● Task statement
In the material below, find the line containing "Instruction: Click the Request Answer link" and output it and all lines after it exactly, through the last one, without the pictures.

** Opening Records block **

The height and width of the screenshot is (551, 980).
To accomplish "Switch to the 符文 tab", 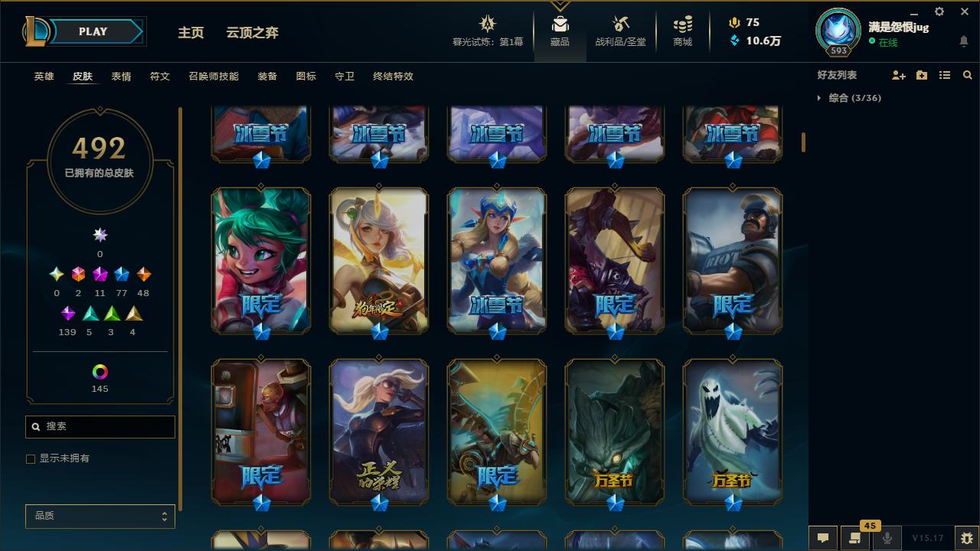I will point(159,76).
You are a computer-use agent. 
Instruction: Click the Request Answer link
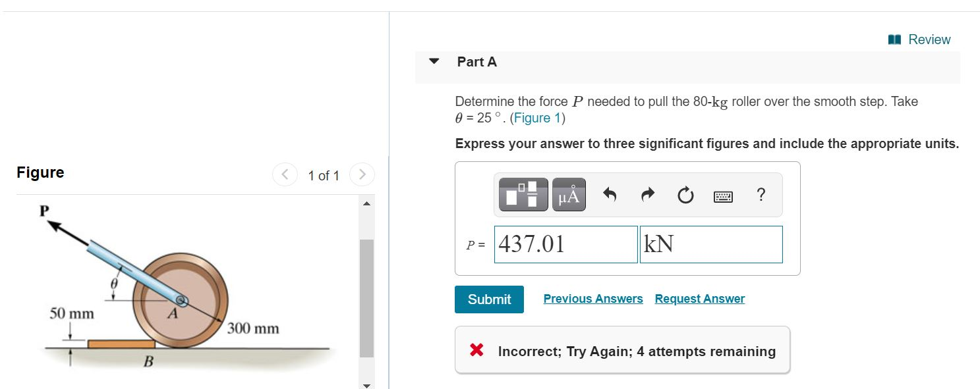click(x=699, y=298)
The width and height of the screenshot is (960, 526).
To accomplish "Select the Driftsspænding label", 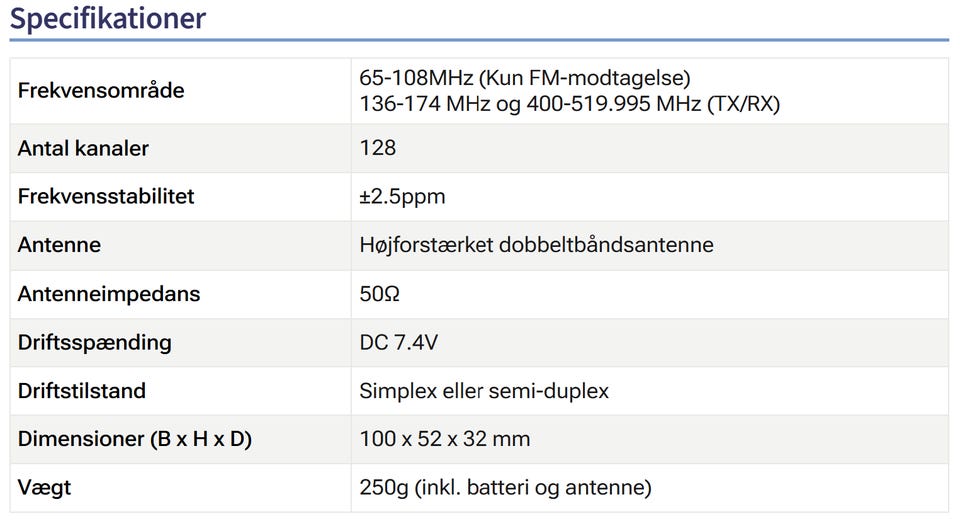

** Closing Records block **

● Response
Instruction: Click the Request Answer link
click(x=699, y=298)
The width and height of the screenshot is (960, 526).
To accomplish "Select the Driftsspænding label", 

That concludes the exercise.